Co bardzo ważne, lekcje w Summerhill są… nieobowiązkowe. Można przyjść do klasy, ale równie dobrze skorzystać z przysługującego każdemu prawa do zabawy lub rekreacji. Uczniowie mają do dyspozycji boisko, kort tenisowy, pracownię plastyczną i stolarską oraz ogromne zielone tereny do biwakowania i jazdy na rowerze.
Deep Green Bush School
W Auckland w Nowej Zelandii istnieje szkoła bez klas i prac domowych. Lekcje odbywają się na świeżym powietrzu, w lasach, w otoczeniu przyrody. Założyciele szkoły uznali, że niezbędne do życia w zmieniającym się świecie będą przede wszystkim pierwotne umiejętności, a takie można nabyć właśnie przez stały kontakt z naturą. Szkoła nie musi realizować programu narzucanego innym przez ministerstwo, ale pozostaje pod jego nadzorem – przyszli absolwenci muszą być przystosowani do życia w społeczeństwie. Poza normalną nauką przyswajają oni głównie wiedzę o roślinach i zwierzętach, zajmują się łowieniem ryb czy rozpalaniem ognisk.

Telefonplan School
Brak klas i ławek, indywidualne plany lekcji, możliwość nauki samemu lub w grupach? Tak wygląda szkoła w stolicy Szwecji, Sztokholmie. Uczniom oddano do dyspozycji otwartą przestrzeń i osobiste komputery. Nie jest istotne czy uczą się, siedząc lub leżąc ani czy są w tym samym wieku. Grupy tworzone są pod względem poziomu wiedzy. W Telefonplan School ważnym elementem nauki jest rozmowa, wzajemna pomoc i wymiana doświadczeń. A wszystko to w nowoczesnym i kolorowym otoczeniu.
Instytut Le Rosey
Elitarna szwajcarska szkoła z internatem, tylko dla najbogatszych. W okresie wiosenno-letnim uczniowie zdobywają wiedzę w XIV-wiecznej posiadłości z wielkim ogrodem w miejscowości Rolle, a w czasie zimy trafiają do kurortu narciarskiego w Gstaad. Tam każdy – oprócz nauki - ma możliwość pojeździć na nartach nawet cztery dni w tygodniu. W klasach jest maksymalnie dziesięciu uczniów, poza tym wszyscy mają do dyspozycji baseny i boiska, istnieją też kółka muzyczne, fotograficzne czy teatralne. Le Rosey kończyli m.in. król Belgii Albert II i książę Rainier z Monako.
No Bell
Która szkoła zajęła I miejsce w konkursie Edumission na najlepszą na świecie innowacyjną szkołę? Polska placówka No Bell w Konstancinie! Nie ma w niej podręczników, ławek, ani dzwonków oznajmiających początek lub koniec lekcji. Są klasy, ale młodsi uczą się i współpracują ze starszymi, a oprócz obowiązkowego programu każdy może wybierać zajęcia, które go interesują. Naczelną zasadą w No Bell jest odejście od sztywnego programu nauczania i postawienie na kreatywność i indywidualny rozwój każdego ucznia.

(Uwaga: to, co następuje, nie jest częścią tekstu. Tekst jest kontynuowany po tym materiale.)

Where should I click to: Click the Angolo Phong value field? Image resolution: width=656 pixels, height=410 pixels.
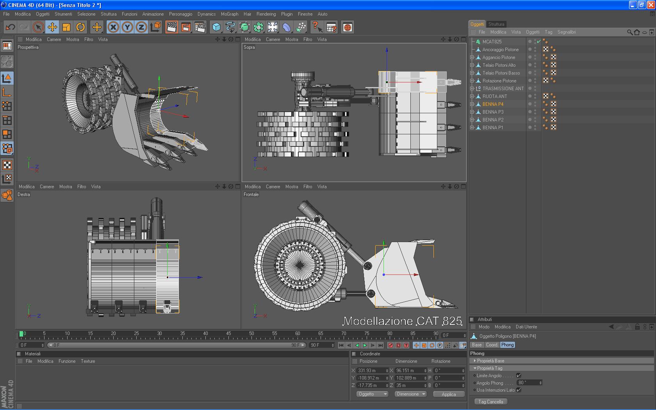point(527,383)
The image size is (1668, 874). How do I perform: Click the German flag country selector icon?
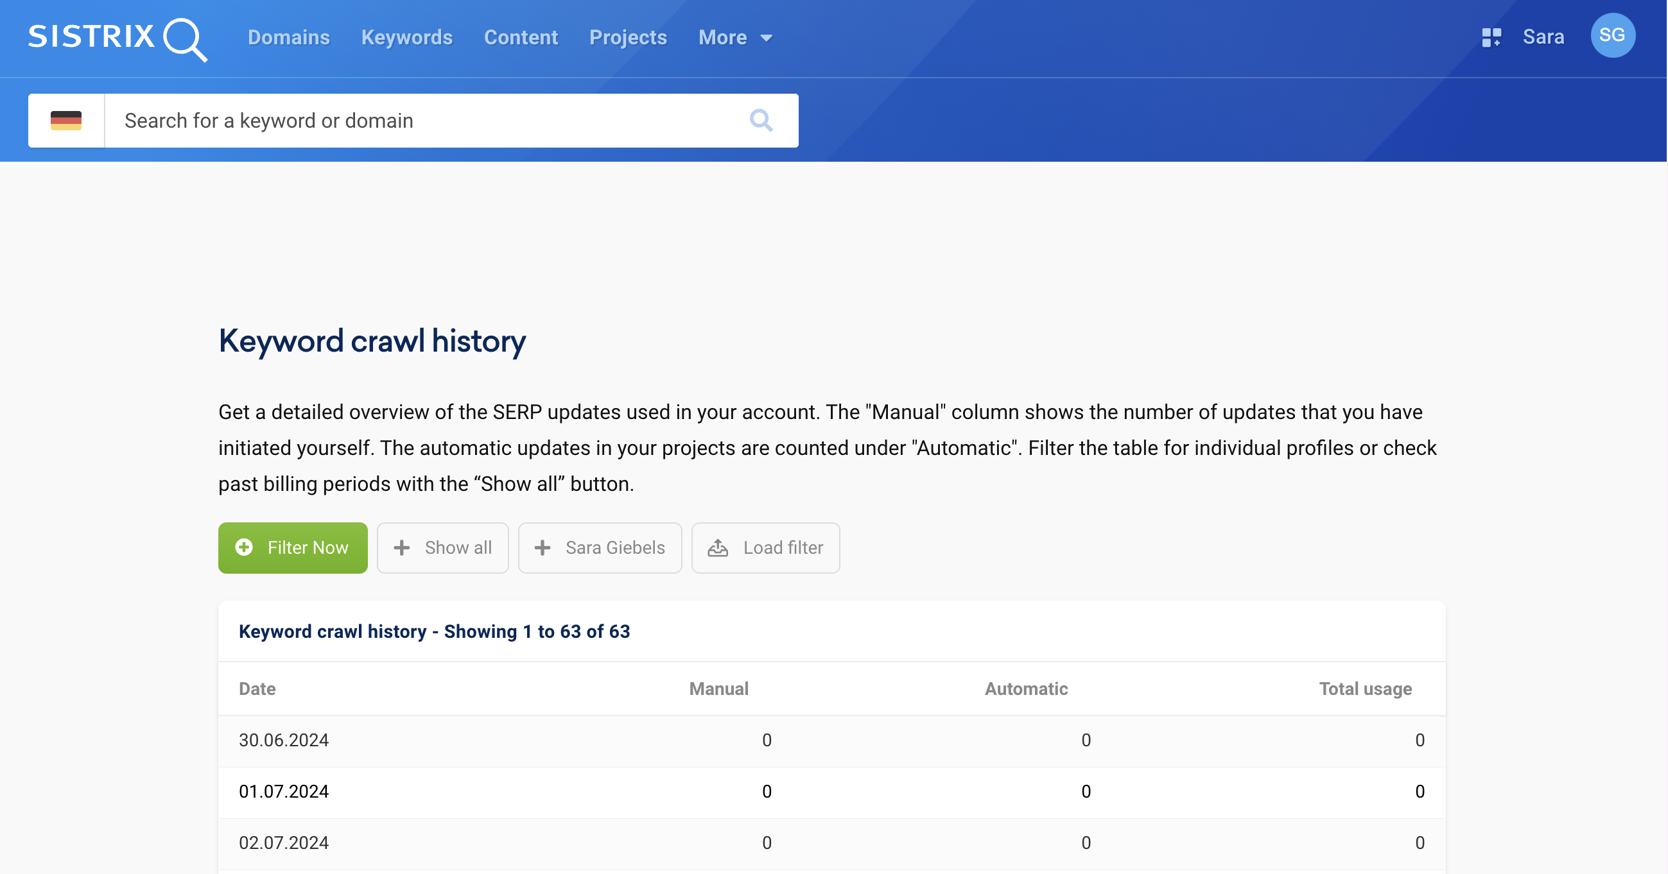(66, 120)
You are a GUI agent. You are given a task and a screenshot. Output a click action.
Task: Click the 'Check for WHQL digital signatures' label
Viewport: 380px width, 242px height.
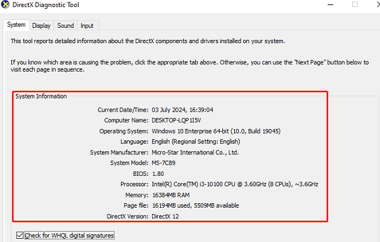point(69,236)
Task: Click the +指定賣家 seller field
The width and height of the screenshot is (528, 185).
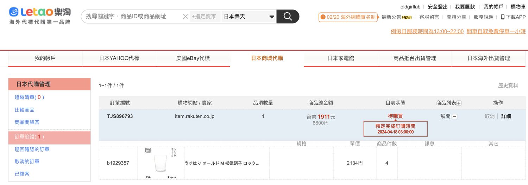Action: pyautogui.click(x=205, y=17)
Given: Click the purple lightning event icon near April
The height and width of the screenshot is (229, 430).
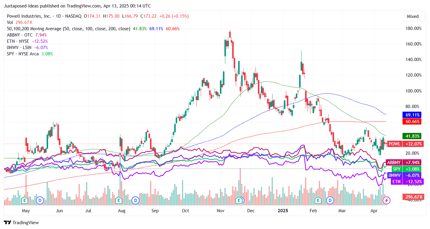Looking at the screenshot, I should (387, 201).
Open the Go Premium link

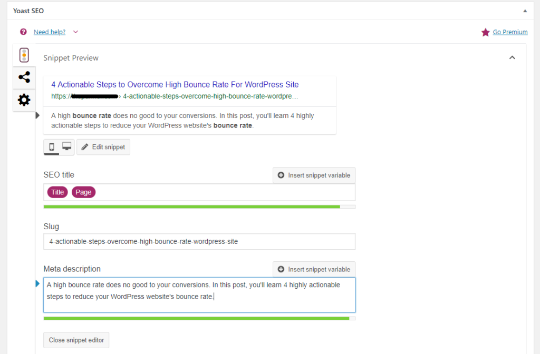pos(510,32)
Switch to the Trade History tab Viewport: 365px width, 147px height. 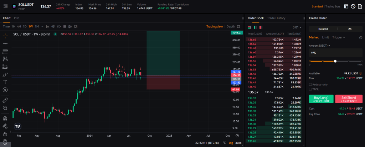276,18
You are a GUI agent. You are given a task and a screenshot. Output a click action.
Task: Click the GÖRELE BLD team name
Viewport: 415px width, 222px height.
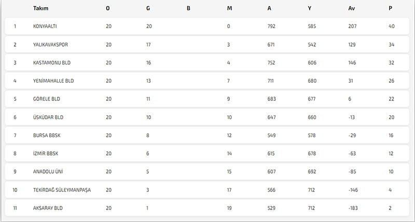click(46, 99)
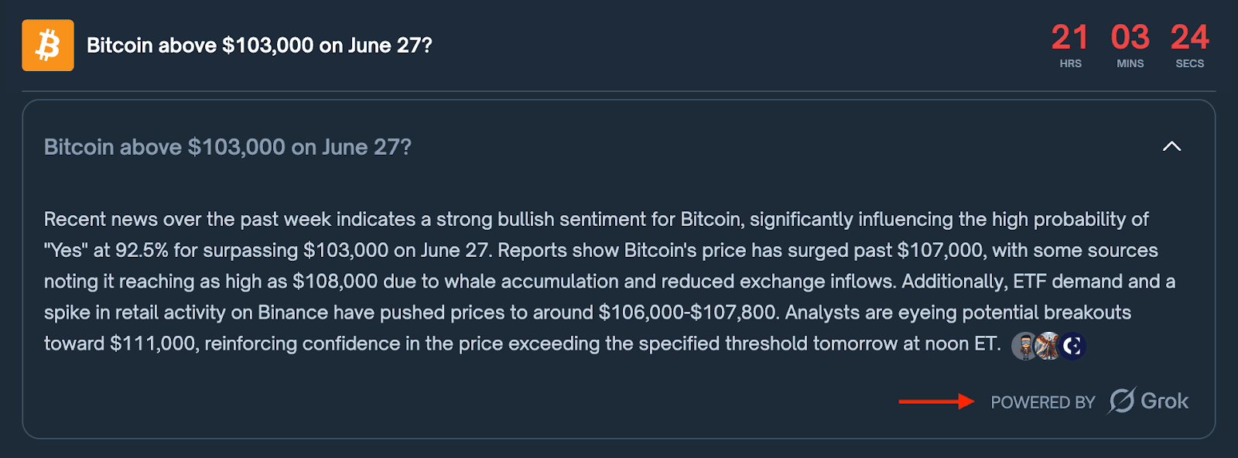Click the orange Bitcoin logo icon
Viewport: 1238px width, 458px height.
(48, 46)
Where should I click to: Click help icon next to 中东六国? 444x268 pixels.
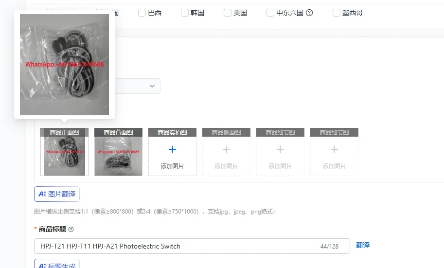[309, 13]
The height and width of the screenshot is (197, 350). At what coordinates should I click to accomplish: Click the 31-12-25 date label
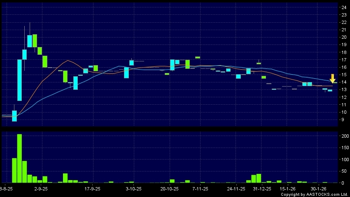pos(262,188)
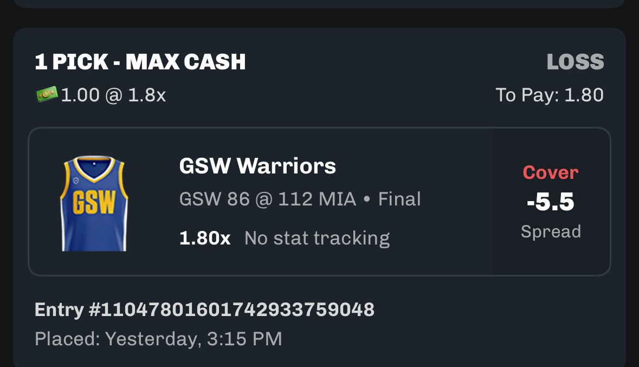Open the GSW Warriors pick title
This screenshot has width=639, height=367.
click(257, 166)
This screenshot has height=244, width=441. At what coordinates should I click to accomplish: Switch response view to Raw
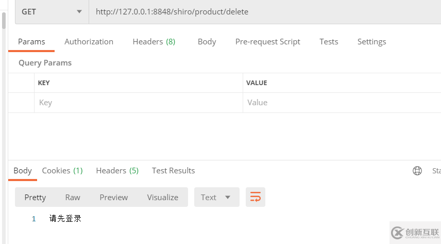(73, 197)
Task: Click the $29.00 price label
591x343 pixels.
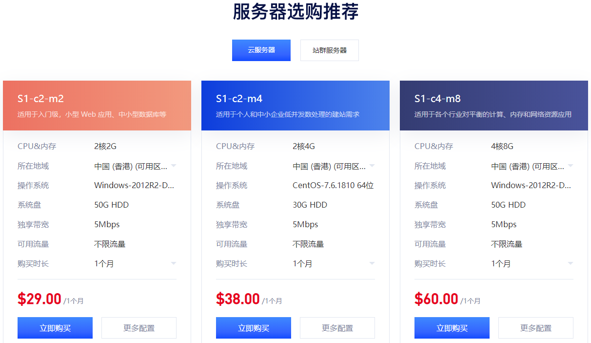Action: click(39, 299)
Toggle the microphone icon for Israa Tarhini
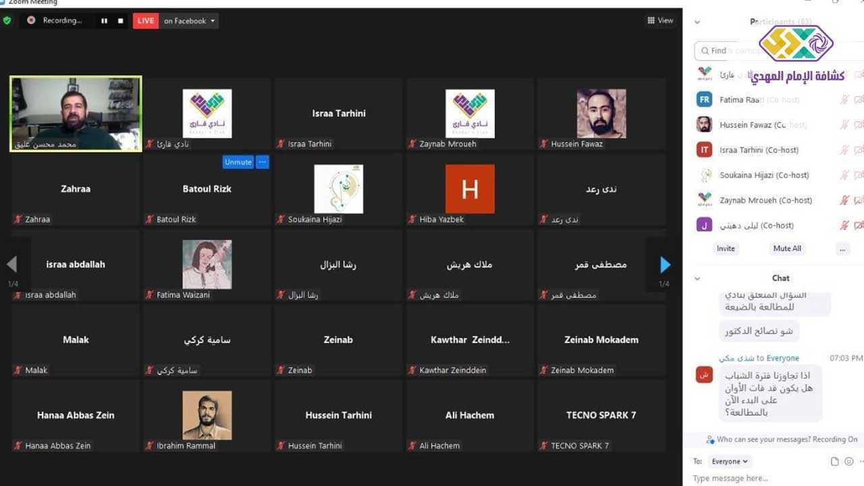 click(x=844, y=150)
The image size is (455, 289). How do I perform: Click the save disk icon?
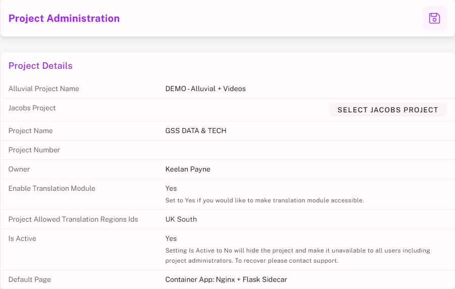pos(434,18)
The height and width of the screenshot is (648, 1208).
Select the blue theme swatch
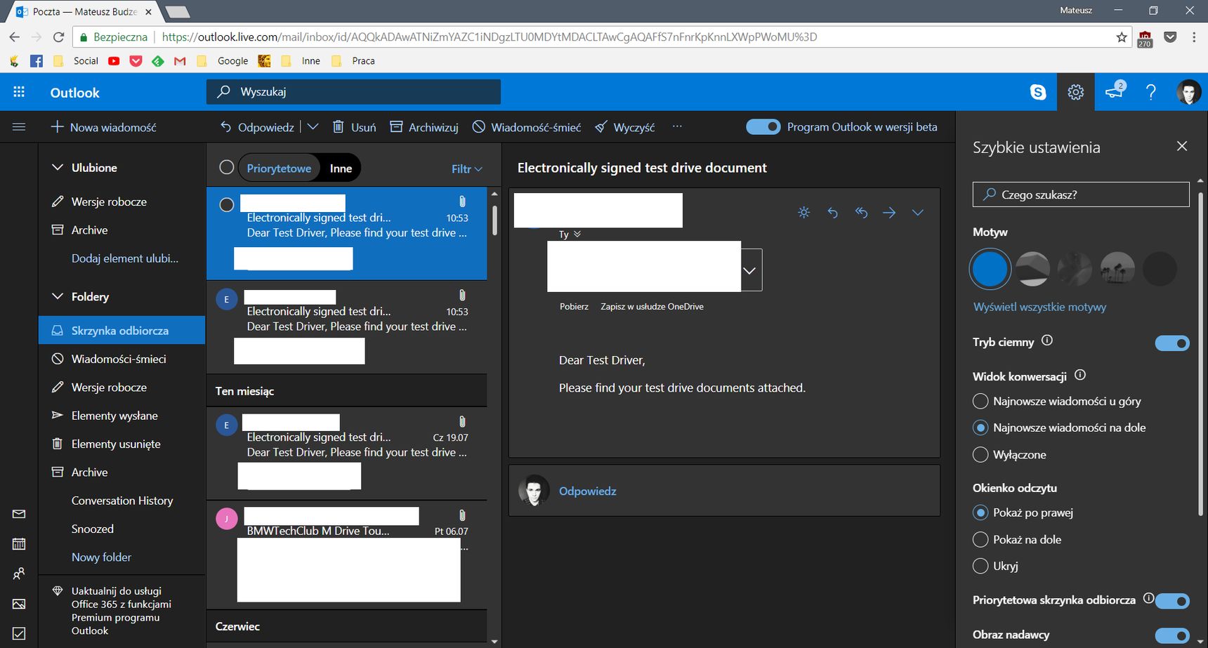990,269
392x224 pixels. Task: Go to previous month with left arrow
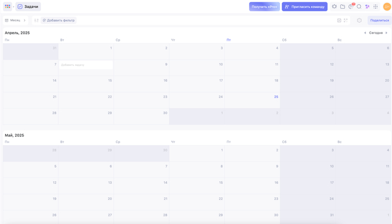pos(365,33)
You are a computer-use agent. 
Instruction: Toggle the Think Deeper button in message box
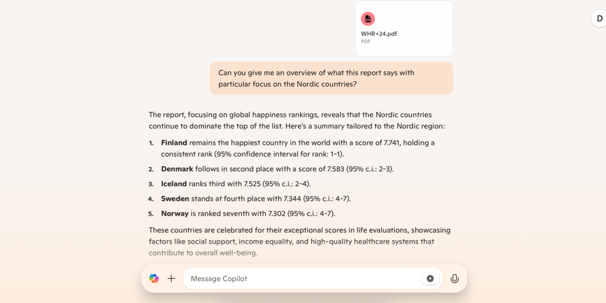430,279
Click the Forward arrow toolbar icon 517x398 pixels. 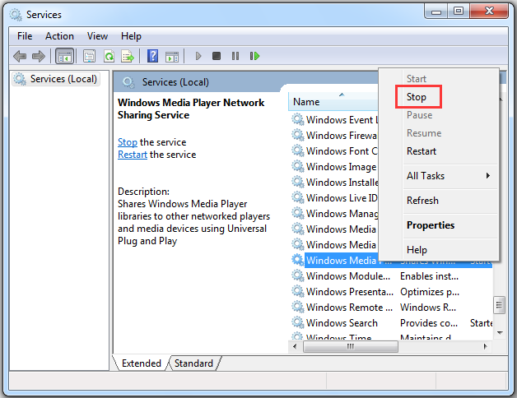(38, 56)
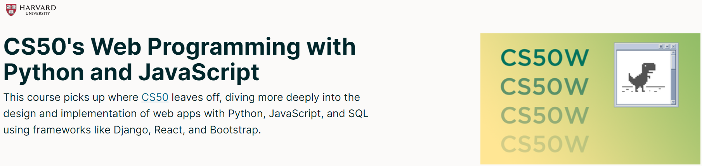Click the word JavaScript in the title
702x166 pixels.
[x=199, y=73]
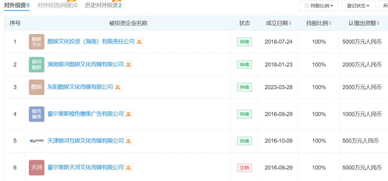Click the 注销 status tag in row 6

(x=244, y=167)
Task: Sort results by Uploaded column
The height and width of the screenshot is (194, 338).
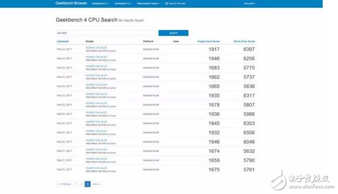Action: 63,41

Robi wrażenie? Nie martwcie się, jeśli sami chodzicie do „zwykłej” szkoły. Przecież nawet w nich można znaleźć wiele zalet i przeżyć mnóstwo przygód.
Rozwiąż nasze quizy:
Weekendowy QUIZ z fauny. Mało kto zdobędzie 15/20
Trudny QUIZ ortograficzny. Zdania z Ogólnopolskich Dyktand. Dasz radę?
QUIZ na środę. Pamiętasz seriale dla młodzieży z lat 80. i 90.?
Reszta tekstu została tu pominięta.